[Document section]
DeciLM's architecture features a unique implementation of variable Grouped-Query Attention (GQA), which optimizes the tradeoff between efficiency and model quality. The architecture was generated using Deci's proprietary Neural Architecture Search (NAS) engine, AutoNAC. DeciLM was trained using a subset of the SlimPajamas dataset and underwent LoRA fine-tuning. The model's performance was benchmarked against leading open-source models, and it demonstrated superior memory efficiency and higher throughput. When combined with Deci's specialized inference SDK, Infery-LLM, DeciLM's throughput is 15 times that of Llama 2 7B’s on NVIDIA’s A10G GPU, resulting in a significant reduction in inference costs and carbon footprint. DeciLM is available for free download under the Llama 2 Community License Agreement.
Key takeaways:
- DeciLM 6B is a new Large Language Model (LLM) with 5.7 billion parameters that delivers a throughput 15 times higher than Llama 2 7B, establishing a new benchmark for inference efficiency and speed.
- DeciLM's unique architecture, generated using AutoNAC, Deci’s Neural Architecture Search engine, and its use of Variable Grouped-Query Attention, allows for an optimal balance between inference speed and the quality of the model’s outputs.
- When combined with Deci's inference SDK, Infery-LLM, DeciLM 6B's throughput is 15 times that of Llama 2 7B’s on NVIDIA’s A10G GPU, leading to a significant reduction in inference costs and carbon footprint.
- DeciLM is being released to the open-source community under the Llama 2 Community License Agreement, making it accessible for researchers, developers, and enthusiasts to leverage in their work.
[/Document section]
[Provided records]
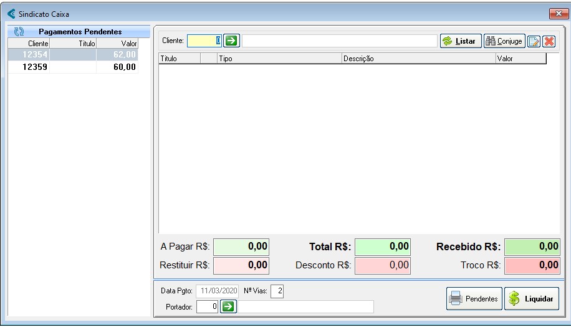Click the Pendentes printer button
Image resolution: width=571 pixels, height=327 pixels.
[474, 299]
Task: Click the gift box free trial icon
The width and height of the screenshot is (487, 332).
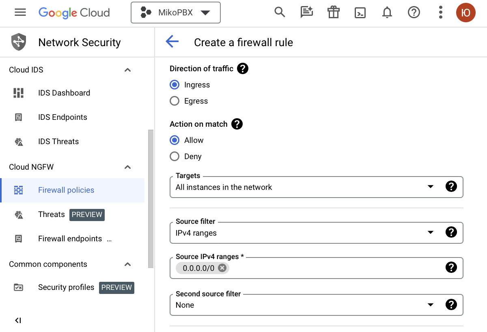Action: pyautogui.click(x=333, y=13)
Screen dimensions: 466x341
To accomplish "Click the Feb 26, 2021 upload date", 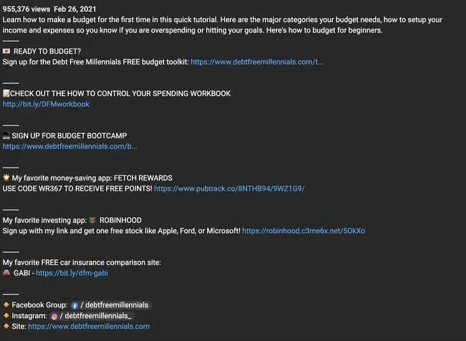I will coord(76,9).
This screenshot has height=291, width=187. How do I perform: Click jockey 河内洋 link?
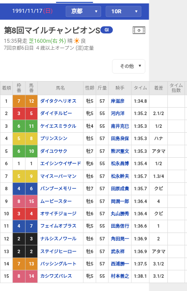tap(117, 114)
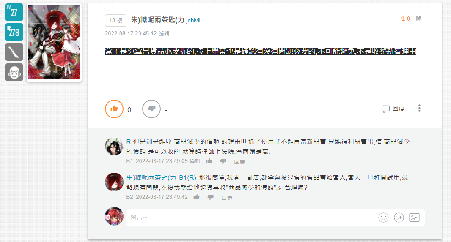Image resolution: width=451 pixels, height=242 pixels.
Task: Open joblviii user profile link
Action: coord(194,20)
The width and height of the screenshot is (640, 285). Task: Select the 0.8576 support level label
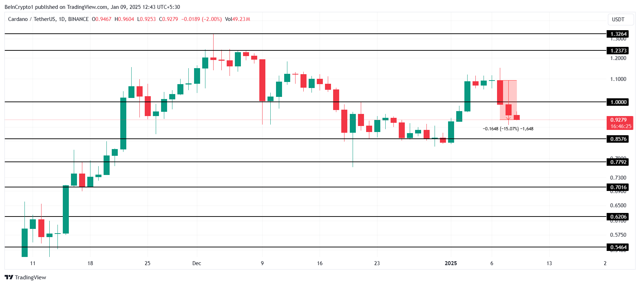618,139
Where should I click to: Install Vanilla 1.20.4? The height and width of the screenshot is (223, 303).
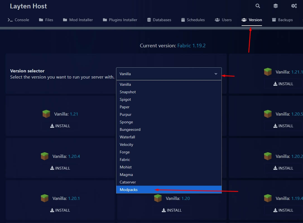pos(60,168)
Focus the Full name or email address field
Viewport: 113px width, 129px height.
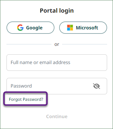(x=57, y=63)
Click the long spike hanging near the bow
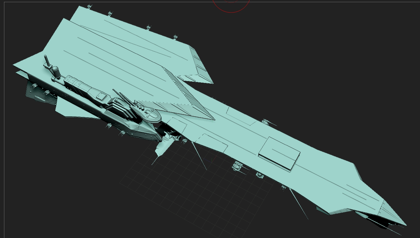Screen dimensions: 420x238 [x=299, y=204]
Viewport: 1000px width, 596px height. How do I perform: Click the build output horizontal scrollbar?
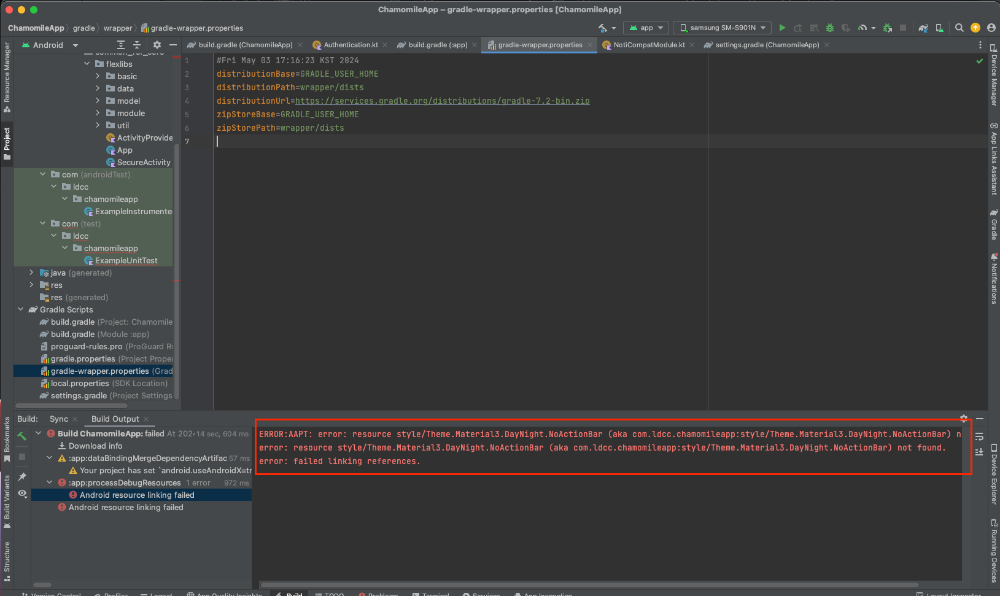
[/Provided records]
- **Requirement**
Answer these questions from the DeciLM overview.
(a) What dataset was DeciLM trained on a subset of?
(b) How many parameters does DeciLM 6B have?
(c) Under what license is DeciLM released?

- **Response**
(a) The SlimPajamas dataset.
(b) 5.7 billion parameters.
(c) The Llama 2 Community License Agreement.